▶ [Assigned task] How many lines in the records below contain the word "Select"? State only that number.

▶ [Provided material]
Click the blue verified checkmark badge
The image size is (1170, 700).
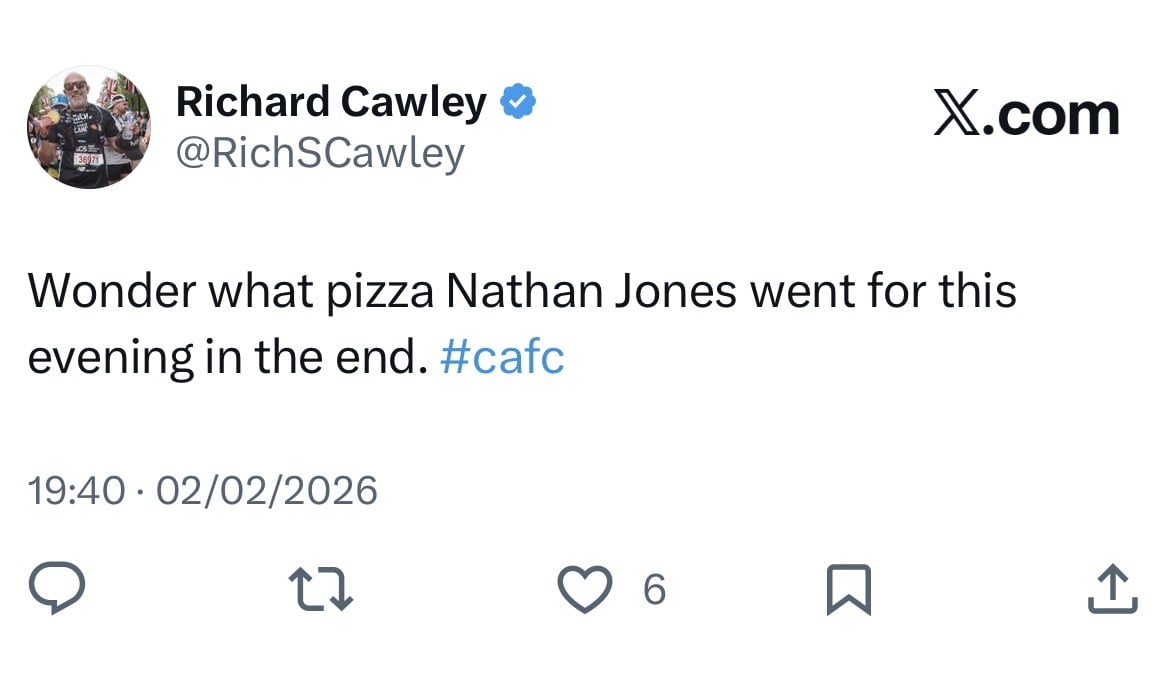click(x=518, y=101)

...

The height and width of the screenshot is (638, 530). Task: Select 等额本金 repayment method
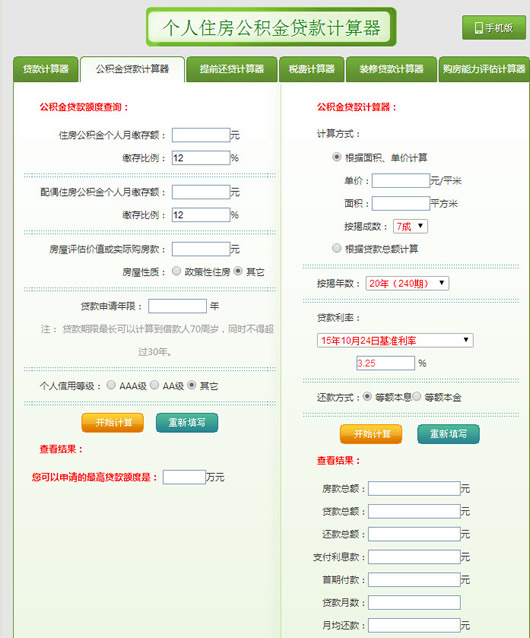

==

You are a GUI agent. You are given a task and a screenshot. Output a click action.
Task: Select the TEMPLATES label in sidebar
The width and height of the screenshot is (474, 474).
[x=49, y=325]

▶ [Solved problem] 2